Martin von Gagern wrote:
Addition to "Segfault on SMP Linux kernels": I get those problems on the /third/ call to ReserveAddressSpace: (compiled with -O0, otherwise ReserveAddressSpace will be inlined) #0 ReserveAddressSpace (addr=0x3f000000 <Address 0x3f000000 out of bounds>, len=8192) at mmap.c:364 #1 0x080591fe in ReserveMLSpace ( bottom=0x3f000000 <Address 0x3f000000 out of bounds>, top=0x3f002000 <Address 0x3f002000 out of bounds>) at mmap.c:378 #2 0x080592f1 in ReserveMLSpaces () at mmap.c:406 #3 0x080521f3 in main (argc=1, argv=0xbfffe4f4) at mpoly.c:710
Thanks for that information. It does help to narrow down the problem but doesn't, unfortunately, give me an immediate solution.
It looks as though some recent changes to the Linux kernel have changed the addresses which are used by various items and that is causing a conflict with Poly/ML. The problem arises because Poly/ML really needs to be able to load the database(s) at a specific address. The databases contain all the ML data structures that make up the program and data within the database and these inevitably contain the absolute addresses of other items. That means that the database has to be loaded at the same address where it was created otherwise every time it was loaded the driver program would have to work through the whole database relocating addresses. The database also contains the addresses of items in a vector (the "IO area") which are set at run-time to entry points to the run-time system. Again these have to be fixed addresses, so for example, 0x3f000140 is the address of the "commit" function, and it looks as though the problem is with allocating this vector. It's compounded because in Unix the mmap function, unlike the equivalent in Windows, doesn't return an error if asked to allocate at a specific address when there is something else, perhaps a dynamic library, already loaded there. It simply overwrites what's there and I guess it's this that is causing the seg fault.

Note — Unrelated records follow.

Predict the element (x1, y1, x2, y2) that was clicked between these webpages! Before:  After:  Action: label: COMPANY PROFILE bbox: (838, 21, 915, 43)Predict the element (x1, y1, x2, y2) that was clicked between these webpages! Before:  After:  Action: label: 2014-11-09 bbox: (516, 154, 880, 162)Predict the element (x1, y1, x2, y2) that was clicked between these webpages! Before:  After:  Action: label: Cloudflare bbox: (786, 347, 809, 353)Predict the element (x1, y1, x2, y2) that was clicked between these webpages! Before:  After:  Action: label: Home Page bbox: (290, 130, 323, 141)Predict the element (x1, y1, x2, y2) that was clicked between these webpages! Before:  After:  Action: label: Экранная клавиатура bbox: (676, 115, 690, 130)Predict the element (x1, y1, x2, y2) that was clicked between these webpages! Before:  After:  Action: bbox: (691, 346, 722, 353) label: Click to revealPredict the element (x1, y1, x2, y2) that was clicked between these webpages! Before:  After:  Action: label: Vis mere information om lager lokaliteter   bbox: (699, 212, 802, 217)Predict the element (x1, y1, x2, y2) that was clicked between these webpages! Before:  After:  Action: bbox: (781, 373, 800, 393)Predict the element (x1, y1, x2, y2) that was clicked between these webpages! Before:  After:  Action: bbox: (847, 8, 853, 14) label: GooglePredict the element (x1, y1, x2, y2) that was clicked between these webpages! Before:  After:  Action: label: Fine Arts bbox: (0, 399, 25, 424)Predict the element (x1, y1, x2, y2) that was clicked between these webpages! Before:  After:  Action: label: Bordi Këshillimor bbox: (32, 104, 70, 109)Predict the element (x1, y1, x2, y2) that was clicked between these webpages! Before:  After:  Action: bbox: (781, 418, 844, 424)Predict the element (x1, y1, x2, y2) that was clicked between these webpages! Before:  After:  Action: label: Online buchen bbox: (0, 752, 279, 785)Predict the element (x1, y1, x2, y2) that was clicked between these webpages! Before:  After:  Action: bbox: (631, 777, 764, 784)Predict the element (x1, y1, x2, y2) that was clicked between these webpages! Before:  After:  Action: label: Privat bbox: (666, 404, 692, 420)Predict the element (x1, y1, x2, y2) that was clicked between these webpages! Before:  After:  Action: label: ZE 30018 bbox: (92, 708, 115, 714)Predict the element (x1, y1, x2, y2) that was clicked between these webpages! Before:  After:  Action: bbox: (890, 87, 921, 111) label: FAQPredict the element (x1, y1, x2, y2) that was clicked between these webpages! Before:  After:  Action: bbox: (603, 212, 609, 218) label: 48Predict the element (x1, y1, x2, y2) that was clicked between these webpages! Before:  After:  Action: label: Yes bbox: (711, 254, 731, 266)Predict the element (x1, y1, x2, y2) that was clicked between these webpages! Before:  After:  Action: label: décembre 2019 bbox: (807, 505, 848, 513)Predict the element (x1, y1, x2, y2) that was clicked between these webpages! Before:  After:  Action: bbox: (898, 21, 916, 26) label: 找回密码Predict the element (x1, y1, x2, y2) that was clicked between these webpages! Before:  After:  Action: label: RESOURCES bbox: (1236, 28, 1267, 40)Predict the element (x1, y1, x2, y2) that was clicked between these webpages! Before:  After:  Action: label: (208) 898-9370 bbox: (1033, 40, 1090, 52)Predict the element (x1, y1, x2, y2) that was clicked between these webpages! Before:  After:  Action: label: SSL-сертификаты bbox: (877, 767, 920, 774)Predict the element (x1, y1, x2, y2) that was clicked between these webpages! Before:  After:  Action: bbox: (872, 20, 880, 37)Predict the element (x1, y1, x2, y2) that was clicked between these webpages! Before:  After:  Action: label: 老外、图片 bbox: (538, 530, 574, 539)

The addresses for various operating systems are hard-wired into the program in the addresses.h file. It is possible to change them and then run the disc garbage collector (poly -d ) on the database and then the database will be relocated.
It would help if people who have had these crashes could send me the output of cat /proc/self/maps This will show the virtual address space used by the program, in this case "cat" itself, and I may be able to find an area that will be safe.
David.